=== OBJETIVO ===
Separe dos dados e transcreva cada linha em que aparece a palavra "Viewport".

[Entradas sobre a localização de palavras e elementos]
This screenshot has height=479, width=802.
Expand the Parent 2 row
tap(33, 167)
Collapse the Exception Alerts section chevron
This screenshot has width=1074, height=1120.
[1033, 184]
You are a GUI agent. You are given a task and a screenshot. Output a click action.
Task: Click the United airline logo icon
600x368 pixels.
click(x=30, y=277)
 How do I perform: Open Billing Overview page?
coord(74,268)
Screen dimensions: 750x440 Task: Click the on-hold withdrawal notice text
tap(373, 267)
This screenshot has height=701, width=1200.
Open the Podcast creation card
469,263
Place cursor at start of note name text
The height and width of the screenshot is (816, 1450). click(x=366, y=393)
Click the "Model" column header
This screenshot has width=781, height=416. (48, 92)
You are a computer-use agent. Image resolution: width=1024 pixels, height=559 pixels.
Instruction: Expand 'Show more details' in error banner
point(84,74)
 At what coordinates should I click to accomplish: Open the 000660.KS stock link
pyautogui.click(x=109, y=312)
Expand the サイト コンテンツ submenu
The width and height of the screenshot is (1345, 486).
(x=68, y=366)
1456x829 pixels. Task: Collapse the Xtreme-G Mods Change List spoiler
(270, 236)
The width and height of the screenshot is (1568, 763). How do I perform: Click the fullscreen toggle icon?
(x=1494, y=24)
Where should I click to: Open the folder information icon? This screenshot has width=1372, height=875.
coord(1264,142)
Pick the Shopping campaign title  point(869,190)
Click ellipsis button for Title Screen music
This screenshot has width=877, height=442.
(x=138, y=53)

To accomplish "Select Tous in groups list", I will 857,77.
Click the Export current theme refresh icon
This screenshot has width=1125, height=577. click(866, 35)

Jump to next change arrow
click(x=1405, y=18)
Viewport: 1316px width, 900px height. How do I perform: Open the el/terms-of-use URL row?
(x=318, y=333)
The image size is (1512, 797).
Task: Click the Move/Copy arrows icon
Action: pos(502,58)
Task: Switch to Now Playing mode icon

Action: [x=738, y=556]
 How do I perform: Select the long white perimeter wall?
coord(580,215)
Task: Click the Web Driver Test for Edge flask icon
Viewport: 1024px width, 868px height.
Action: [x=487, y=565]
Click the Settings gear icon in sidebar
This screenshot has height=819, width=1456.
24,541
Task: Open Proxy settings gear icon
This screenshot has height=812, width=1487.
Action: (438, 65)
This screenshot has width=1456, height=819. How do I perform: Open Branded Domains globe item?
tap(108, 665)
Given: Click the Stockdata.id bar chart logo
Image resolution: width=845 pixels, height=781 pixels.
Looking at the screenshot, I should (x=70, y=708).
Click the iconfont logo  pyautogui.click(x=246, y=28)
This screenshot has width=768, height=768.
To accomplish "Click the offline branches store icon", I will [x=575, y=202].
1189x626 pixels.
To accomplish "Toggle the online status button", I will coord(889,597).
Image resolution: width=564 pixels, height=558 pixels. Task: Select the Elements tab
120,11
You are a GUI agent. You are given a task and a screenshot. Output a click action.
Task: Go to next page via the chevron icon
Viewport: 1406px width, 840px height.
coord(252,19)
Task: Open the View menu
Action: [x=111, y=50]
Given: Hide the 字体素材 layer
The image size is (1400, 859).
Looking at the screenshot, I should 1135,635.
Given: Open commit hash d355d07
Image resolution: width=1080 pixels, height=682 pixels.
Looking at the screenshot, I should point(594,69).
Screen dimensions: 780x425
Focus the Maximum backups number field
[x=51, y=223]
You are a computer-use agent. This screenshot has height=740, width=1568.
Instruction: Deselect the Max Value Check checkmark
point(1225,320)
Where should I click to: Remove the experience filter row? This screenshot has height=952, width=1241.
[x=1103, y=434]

=== TAREFA CONCLUÍDA ===
Viewport: 1316px width, 900px height. How do I perform: Open the el/terms-of-use URL row?
Viewport: 1024px width, 868px height.
Viewport: 1406px width, 840px height.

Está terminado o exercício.